• REQUIREMENTS
Put the lines of the entries below into a numbered list, skipping any blank lines. Leave the pictures out of your answer.

• THE RECORDS
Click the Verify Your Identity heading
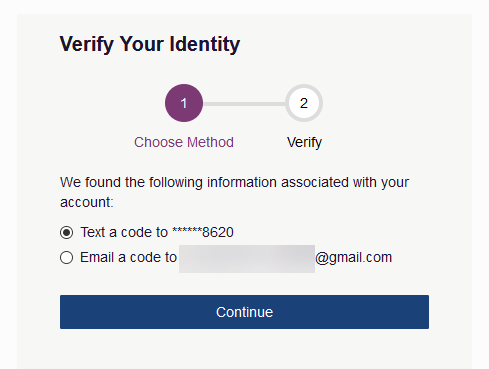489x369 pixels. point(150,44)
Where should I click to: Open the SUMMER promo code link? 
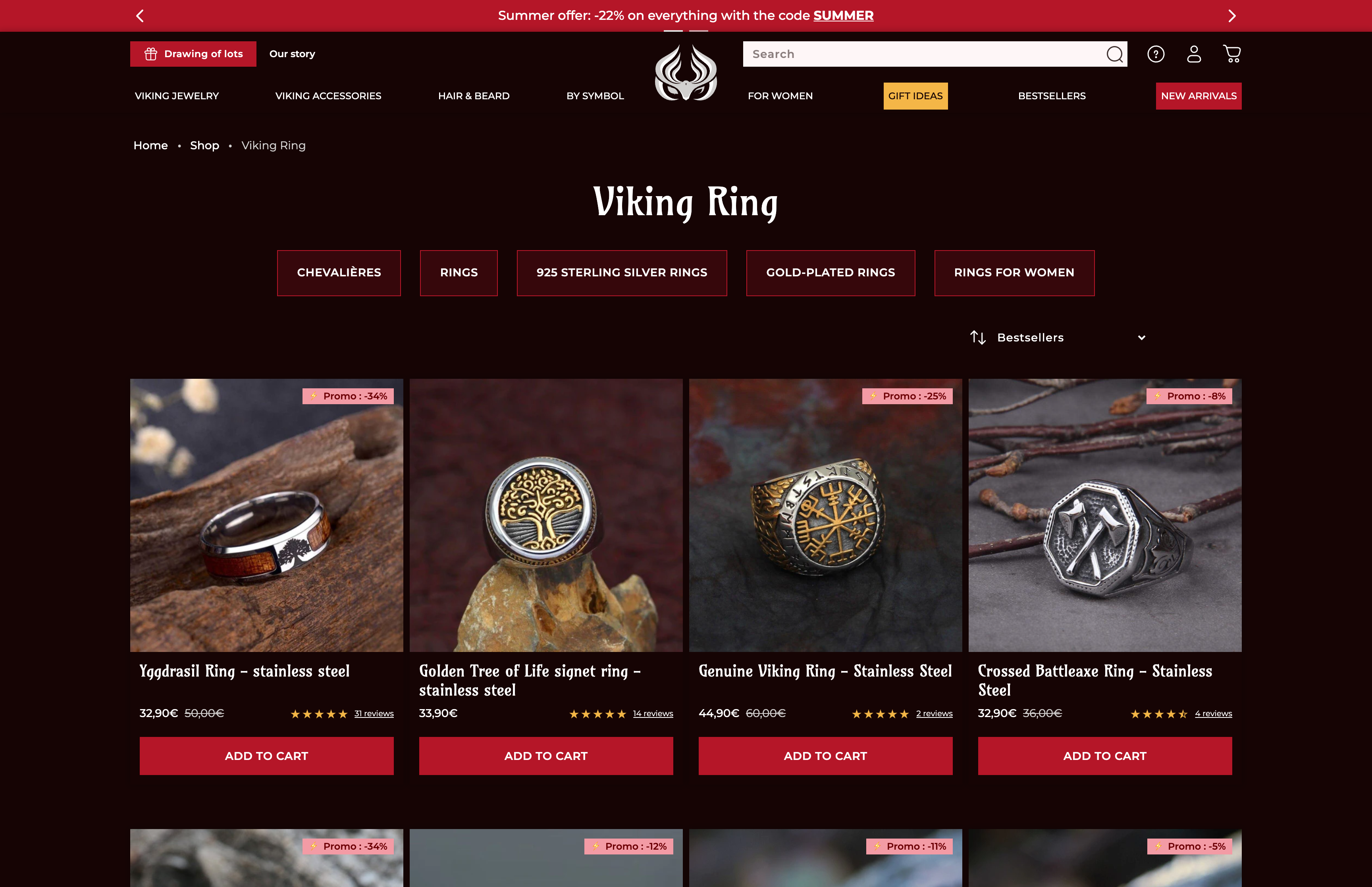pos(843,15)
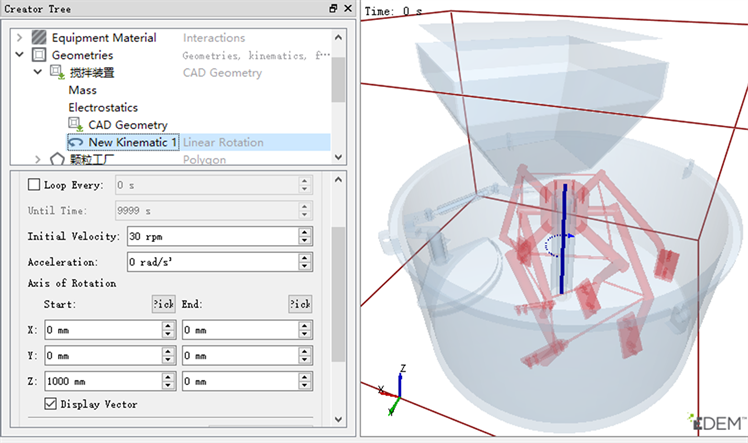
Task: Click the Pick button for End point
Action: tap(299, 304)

• RESPONSE TO THIS EXERCISE
1. Click the Verify Your Identity heading
2. 489x369 pixels. point(150,44)
3. Where should I click to: Open the SUMMER promo code link? 
4. pos(843,15)
5. Task: Click the Pick button for End point
6. Action: tap(299, 304)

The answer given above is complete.